Professionals around the world bet on a strategy that is not unusual: never leave cash on the table.
Leaving cash on the table is perceived as a sign of weakness. If you leave cash on the table, you are believed to leave it for your business on the table. Simply put, he lost.
Research also indicates that leaving cash on the table is one approach.
One of the pioneers is Oliver Williamson, a professor at the University of California, Berkeley and winner of the Nobel Prize in Economic Sciences in 2009.
Williamson has conducted extensive studies throughout his long career on the economics of transaction fees, firm theory, and business relationships, i. e. , buy-sell relationships. In a seminal 2008 article in the Journal of Supply Chain Management, he warned that it is greater to leave cash on the table, not to insist on winning each and every negotiating point.
Williamson acknowledges that this is a contrary notion. Never leaving cash on the table is widely accepted, especially in what he calls “muscular” contract negotiation environments, where one party has all or nearly all the strength and doesn’t hesitate to use it.
Break the cycle of mistrust
But Williamson’s point is that leaving cash on the table is a key way to build buy-in and flexibility in a business relationship. Force play. When this happens, the contract is irretrievably skewed in favor of one party. At best, a commitment to success is compromised, Williamson says, and more than most likely to be unsustainable in the long run.
If one side, or even one of the parties, has an egocentric strategic schedule and needs to gain an advantage by exerting genuine or imaginary muscles, the most likely outcome is a problematic negotiation. This “could obviously jeopardize the joint gains of easier negotiation and more constructive contractual relationship,” he says.

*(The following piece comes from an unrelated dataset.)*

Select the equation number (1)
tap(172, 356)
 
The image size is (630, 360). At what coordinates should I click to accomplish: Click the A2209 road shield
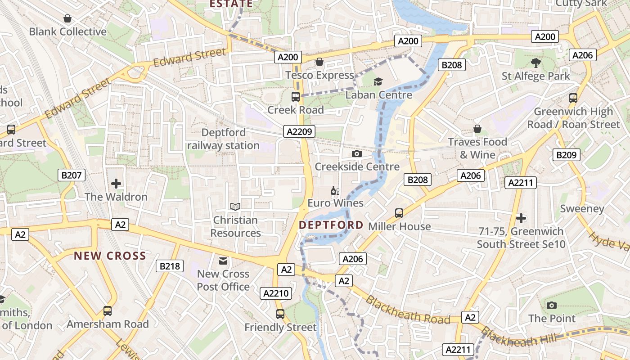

“Leaving cash on the table can be interpreted as a sign of constructive intent to work together,” Williamson says.
Leaving cash on the table sends a strong message that the parties need a realistic and sustainable contract that creates a credible and sensible relationship, of a unilateral or overly idealistic contract.
Ultimately, putting cash on the table is a giant step on the road to building a relationship that is accepted as true in a relationship that can become a partnership. The result is a pragmatic contract based on credibility, collaboration, and acceptance as true from start to finish. . And accepting as true with is what it takes to keep up with dates that want to last and move beyond the kind of heartbreak that happens at a garage sale or flea market.